-------- SOURCE DOCUMENT --------
Aristotle’s list of emotions and definitions is very Greek and not quite what we would produce. In addition to anger and calm, he analyzes “friendly feeling” versus enmity, fear versus confidence, shame versus shamelessness, kindliness versus unkindliness, pity (which he notes could be paired with either indignation or envy as opposites), “being indignant” (which is related to a number of other emotions), and finally envy, which is seen as desiring the good that others have, contrasted with “emulation,” which is also a state of desiring what others have but working to acquire these goods. Thus “envy” is negative and unproductive and “emulation” is a positive striving.

There is quite a bit of overlap and things don’t fit together neatly in the way that Aristotle usually attempts. However, these emotions are all rhetorically useful. Kennedy notes that Aristotle saw the emotions as moods or temporary states that “arise in large part from perception of what is publicly due to or from oneself at a given time” and thus affect judgment (124).

Social Standing and Emotions

The root cause of negative emotions according to Aristotle is disparities in social standing. We are angry if we are insulted by someone we consider a social inferior. We are envious of someone who possesses goods that we think we deserve. We have enmity or hatred toward a person who is from an unrespectable group, such as criminals or beggars. All of these emotions are about a disturbance in the social calculus. Aristotle doesn’t include emotions such as love or sadness, or grief, because unlike Plato, who sees rhetoric as the “art of leading the soul to truth by means of words,” he sees rhetoric mainly as a one-to-many enterprise for persuading groups. Thus emotions that are essentially individual mental states are not rhetorically useful.
-------- SUPPLIED MATERIAL --------
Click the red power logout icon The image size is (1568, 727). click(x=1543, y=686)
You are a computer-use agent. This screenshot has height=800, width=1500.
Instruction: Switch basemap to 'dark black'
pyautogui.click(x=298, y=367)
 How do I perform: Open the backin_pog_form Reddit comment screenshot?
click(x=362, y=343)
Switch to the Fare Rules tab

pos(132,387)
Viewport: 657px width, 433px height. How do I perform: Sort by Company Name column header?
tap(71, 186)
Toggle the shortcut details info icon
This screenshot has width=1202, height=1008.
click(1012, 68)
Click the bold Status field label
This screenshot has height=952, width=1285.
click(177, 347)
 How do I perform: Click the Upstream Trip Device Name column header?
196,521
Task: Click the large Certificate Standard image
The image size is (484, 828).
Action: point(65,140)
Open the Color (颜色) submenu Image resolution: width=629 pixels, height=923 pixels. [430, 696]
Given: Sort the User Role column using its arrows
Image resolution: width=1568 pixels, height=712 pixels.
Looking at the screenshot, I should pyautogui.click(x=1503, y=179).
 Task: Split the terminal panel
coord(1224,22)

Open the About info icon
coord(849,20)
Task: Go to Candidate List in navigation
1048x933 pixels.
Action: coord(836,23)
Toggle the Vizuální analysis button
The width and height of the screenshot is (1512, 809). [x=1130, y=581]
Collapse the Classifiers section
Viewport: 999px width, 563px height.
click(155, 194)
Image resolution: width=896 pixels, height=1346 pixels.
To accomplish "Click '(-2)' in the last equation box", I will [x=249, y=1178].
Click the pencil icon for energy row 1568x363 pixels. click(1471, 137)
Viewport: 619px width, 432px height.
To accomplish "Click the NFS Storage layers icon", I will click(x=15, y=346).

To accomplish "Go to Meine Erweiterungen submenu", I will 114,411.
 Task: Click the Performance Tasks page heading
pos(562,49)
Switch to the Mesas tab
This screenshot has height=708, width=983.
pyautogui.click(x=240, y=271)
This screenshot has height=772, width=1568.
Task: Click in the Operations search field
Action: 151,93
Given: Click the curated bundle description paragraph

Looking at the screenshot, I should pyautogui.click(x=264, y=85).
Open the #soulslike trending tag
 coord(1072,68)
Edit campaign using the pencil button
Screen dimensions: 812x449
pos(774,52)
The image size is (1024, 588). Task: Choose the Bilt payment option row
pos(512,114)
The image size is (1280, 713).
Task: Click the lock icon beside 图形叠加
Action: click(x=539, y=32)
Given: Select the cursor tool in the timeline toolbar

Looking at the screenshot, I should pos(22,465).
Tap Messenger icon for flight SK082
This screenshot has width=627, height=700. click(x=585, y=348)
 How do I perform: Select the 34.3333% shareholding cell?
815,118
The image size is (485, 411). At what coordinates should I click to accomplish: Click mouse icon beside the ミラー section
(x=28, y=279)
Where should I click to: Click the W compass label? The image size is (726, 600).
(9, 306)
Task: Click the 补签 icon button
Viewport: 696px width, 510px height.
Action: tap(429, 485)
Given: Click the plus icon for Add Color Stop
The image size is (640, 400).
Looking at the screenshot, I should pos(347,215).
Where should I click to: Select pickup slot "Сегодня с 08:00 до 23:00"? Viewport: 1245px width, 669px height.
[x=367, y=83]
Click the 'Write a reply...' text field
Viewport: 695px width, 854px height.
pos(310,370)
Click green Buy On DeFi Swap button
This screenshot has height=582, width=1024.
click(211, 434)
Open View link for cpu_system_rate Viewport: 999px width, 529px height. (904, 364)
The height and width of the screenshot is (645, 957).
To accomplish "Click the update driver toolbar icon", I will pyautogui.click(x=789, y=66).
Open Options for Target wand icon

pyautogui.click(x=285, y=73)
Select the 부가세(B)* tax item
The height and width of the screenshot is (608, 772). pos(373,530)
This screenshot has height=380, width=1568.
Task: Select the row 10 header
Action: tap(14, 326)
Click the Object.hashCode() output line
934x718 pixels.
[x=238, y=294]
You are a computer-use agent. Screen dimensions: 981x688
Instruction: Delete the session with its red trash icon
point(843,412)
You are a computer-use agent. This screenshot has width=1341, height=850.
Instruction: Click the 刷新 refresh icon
--------
* _TASKS_:
(a) According to the text on Aristotle's view of the emotions, what is the root cause of negative emotions?
(b) Extend the text on Aristotle's view of the emotions, starting after its final sentence.

* _RESULTS FOR EACH TASK_:
(a) Disparities in social standing.

(b)
Even fear has a social dimension. Aristotle says “If fear is accompanied by an expectation of experiencing some destructive misfortune, it is evident that no one is afraid if he is one of those who thinks he will suffer nothing; people fear neither things they do not think they will suffer nor other people by whom they do not think they will be harmed” (141). Fear is often fear of others, but if social relationships are in order, we have nothing to fear.  Aristotle acknowledges that it may help the speaker’s case to make the audience fearful.

Some who emailed me mentioned states of mind such as indifference or apathy. “Apathy” is literally the absence of emotion. If the audience is in this state, the rhetorical move is likely to be to make them feel something.

A Revised List of Questions

So, how can we help students navigate the range of possible emotions beyond anger? Robby Ching suggested modifying my questions a bit:

Analysis Questions

  • Who is my audience? How do they define themselves?
  • What do they already believe about my topic?
  • What do they value?
  • What do they desire?
  • What is their state of mind? What emotions do they feel?
  • What makes them feel that way?
  • Who makes them feel that way?
  • What are their reasons (arguments) for feeling that way?

Strategy Questions

  • How can I find common ground with this audience?
  • How can I present myself as someone they will listen to? (ethos)
  • If they feel negatively about my argument, how can I make them feel more positively?
  • What emotion would put them in a better state of mind for my purposes? (This is where Aristotle’s threefold analysis comes to bear: state of mind, target of emotion, and grounds for emotion )
  • How can I present my arguments in a way that will make them more receptive?
  • How can I make sure I don’t make them feel even more negatively?
  • How can I be persuasive with this audience without compromising my own beliefs and values?

My analysis here goes a bit beyond Aristotle. Aristotle is basically talking about creating emotional states that are conducive to the speaker’s argument. I am expanding on this idea to include an analysis of the audience’s present state of mind.  The whole process looks like this:

  • What does my audience feel now?
  • Is this emotion conducive or not conducive to the reception of my argument?
  • What emotional state would be more conducive?
  • How can I create that emotional state?

The most important feature of all this analysis, however, is to help students think more deeply about their audiences. In many ways, the audience is an important writing partner that helps us know what to say and how to say it. The audience is an essential part of the creative process.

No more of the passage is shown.